Reams have been written about Boris’s private life and his expensive mistakes as mayor but even more alarming is the trait of opportunism which he shares with Donald Trump.

Judge by appearances? 90% infallible?

Boris Johnson as foreign secretary with Kim Darroch on Capitol Hill

Boris Johnson refused to say whether he would keep Kim Darroch as UK ambassador to the US, following verbal attacks by Donald Trump on the British envoy after the leak of diplomatic cables in which Darroch called the Trump administration “inept”.

The FT reports that Mr Johnson, a former foreign secretary, said it was of “fantastic importance” for Britain to have a “close partnership with the US”.

Harking back to World War II many deplore the acceptance of the Lend-Lease programme for which Britain and other nations paid dearly in the form of ‘reciprocal aid’, then the coalition in the Iraq war which arguably was responsible for the destabilisation of the Middle East today. Assisting military adventures in Afghanistan is said to have cost the UK £30 billion (and around 600 lives) and both ventures are widely regarded as strategic failures.

Our role in the post-war world as that of an imperial poodle 

 

From our extradition treaties to our nuclear deterrent to our business practices, no “ask” is too big or small for Uncle Sam as Alex Proud wrote a few years ago:

“Our drugs policy is America lite. Rather than upset the US government, we pursue a policy which has been proven not to work. When our government’s own advisers and scientists question this, they are sacked and their studies suppressed.

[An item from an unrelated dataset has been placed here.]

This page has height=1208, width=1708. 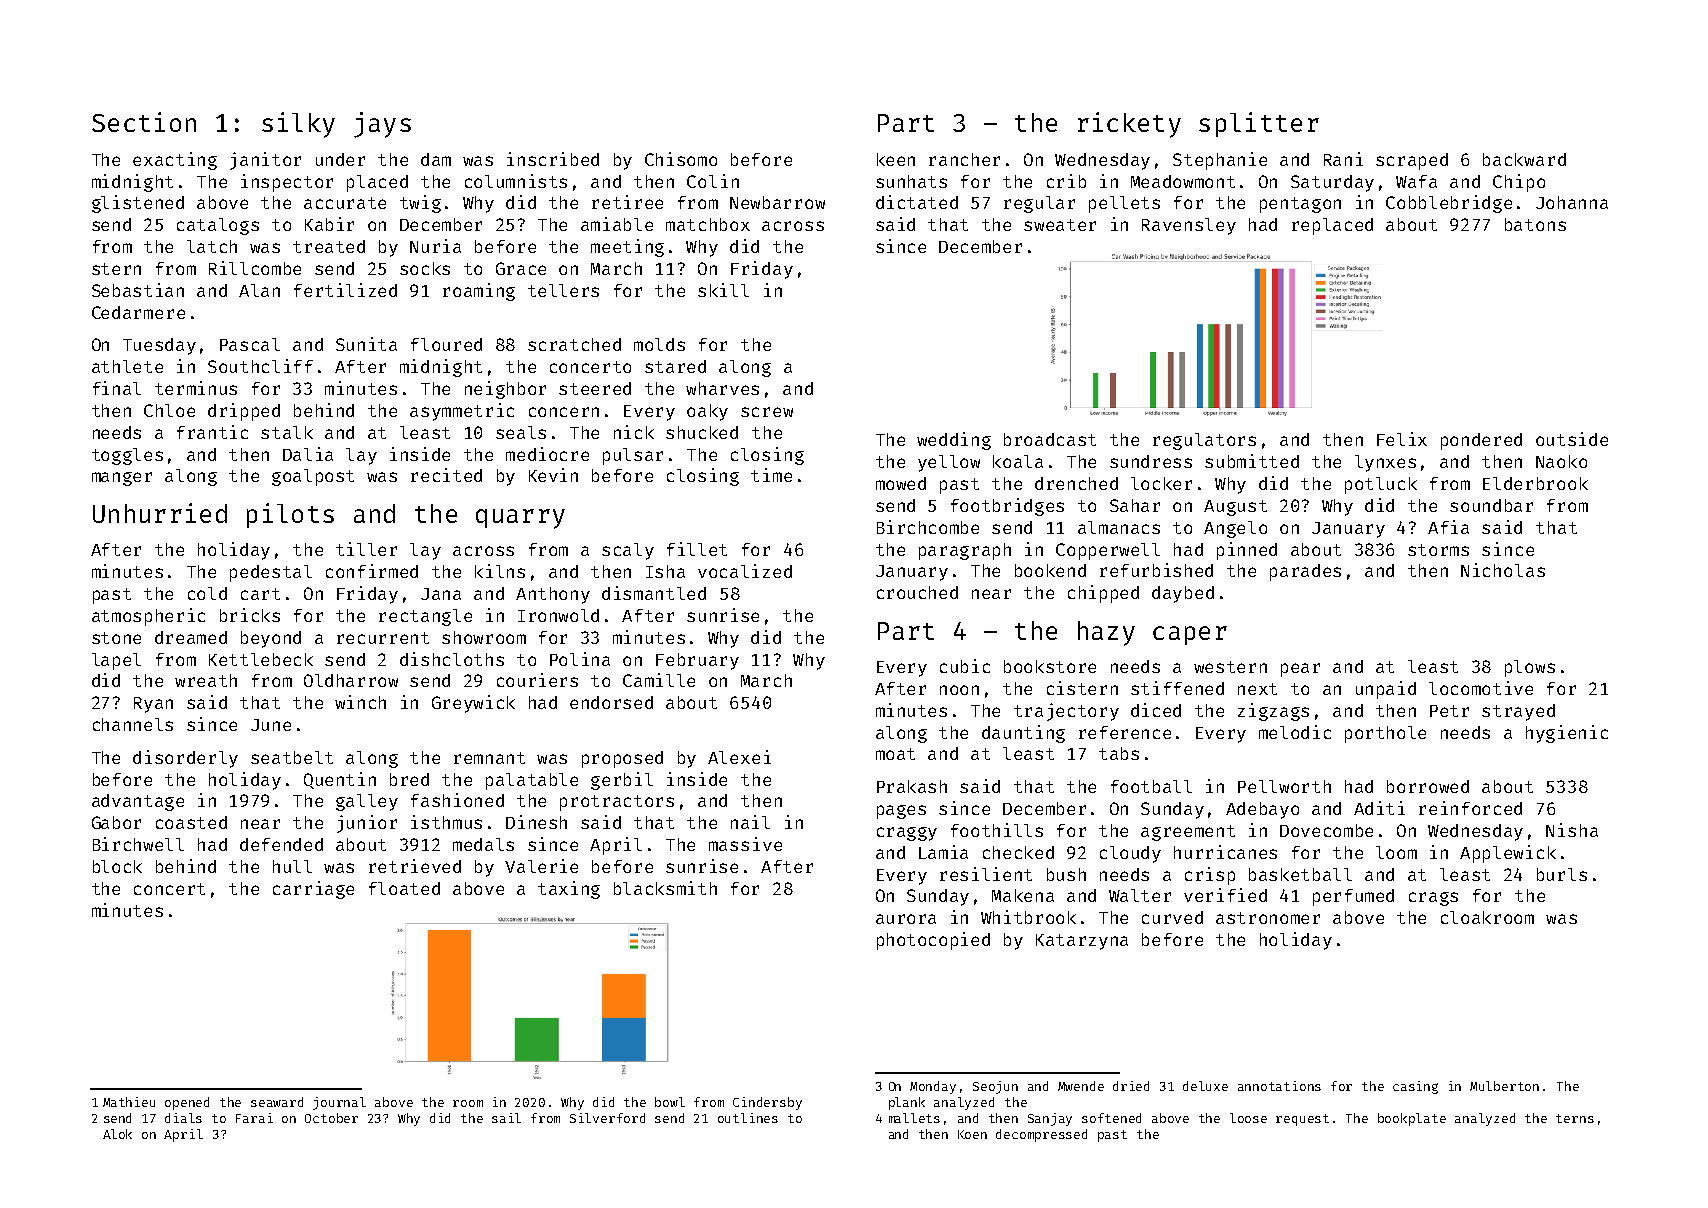 I want to click on tiller, so click(x=366, y=549).
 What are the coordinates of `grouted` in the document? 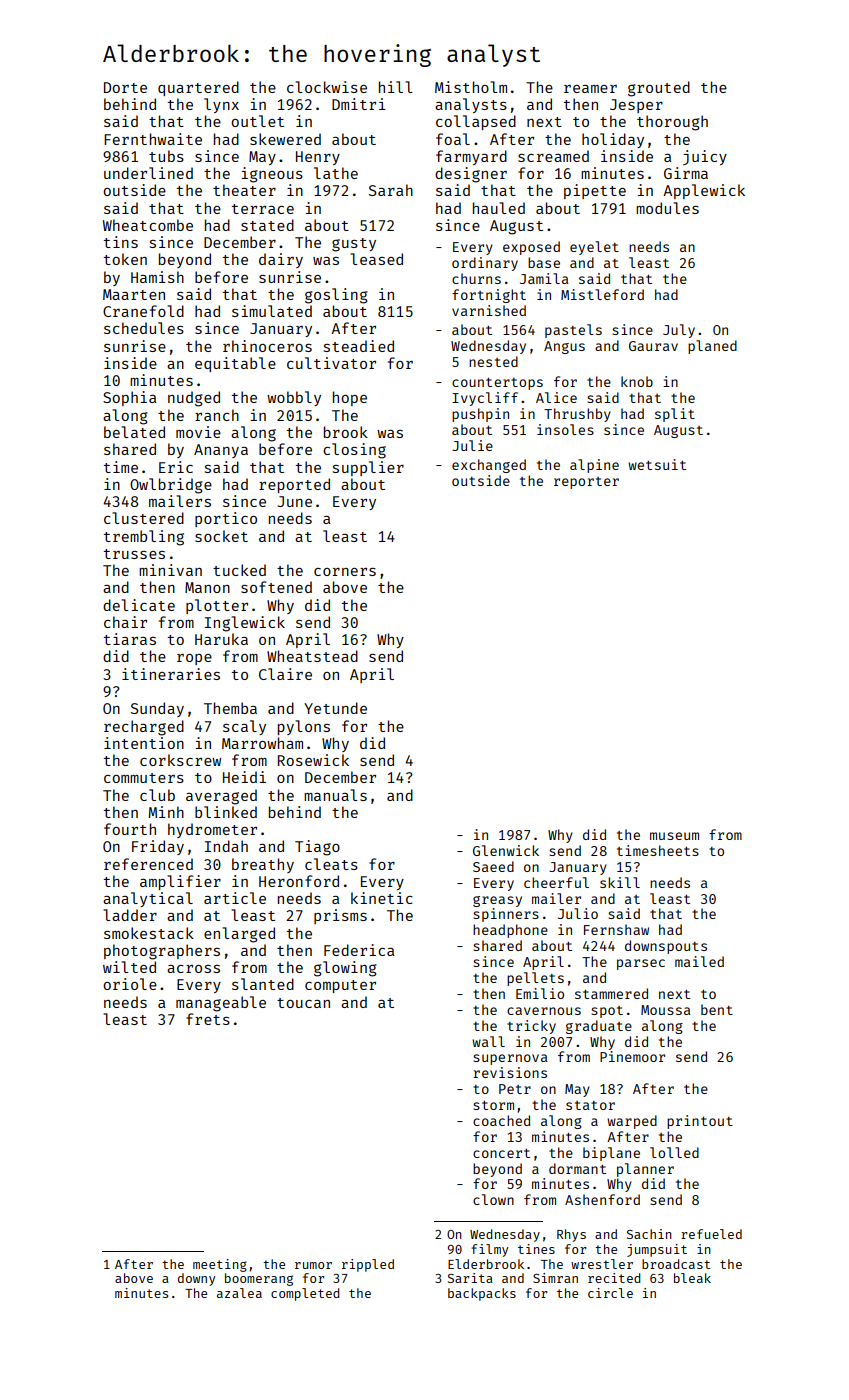 It's located at (659, 89).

“We pursue regressive American-style taxation policies and wonder why we’ve got an underclass. And we applaud the American economic model, which, even when it’s working well, benefits very few ordinary Americans”. And soft power: ‘that American citizen of convenience, Rupert Murdoch’ exercises considerable political and economic power through control of our TV and press.

Proud presents the spectre of Tony Blair as a warning to all politicians who decide to follow the path of discipleship: ”His blind subservience to Bush and co all but destroyed his reputation in this country and in much of Europe. Unloved by his own people, he is now doomed to wander the earth, welcome only at Neo-Con fund-raisers and the desert palaces of gas-rich Kazakh dictators”.

The elephant in the room here is the prospect of being linked to a leader who appears to have no awareness of the various threats of climate change, though this is widely thought to be increasing the incidence of uncontrollable floods, fires and storms on his own doorstep.

Britain should now lead rather than follow – in co-operation with one of those promising presidential candidates who should replace Mr Trump.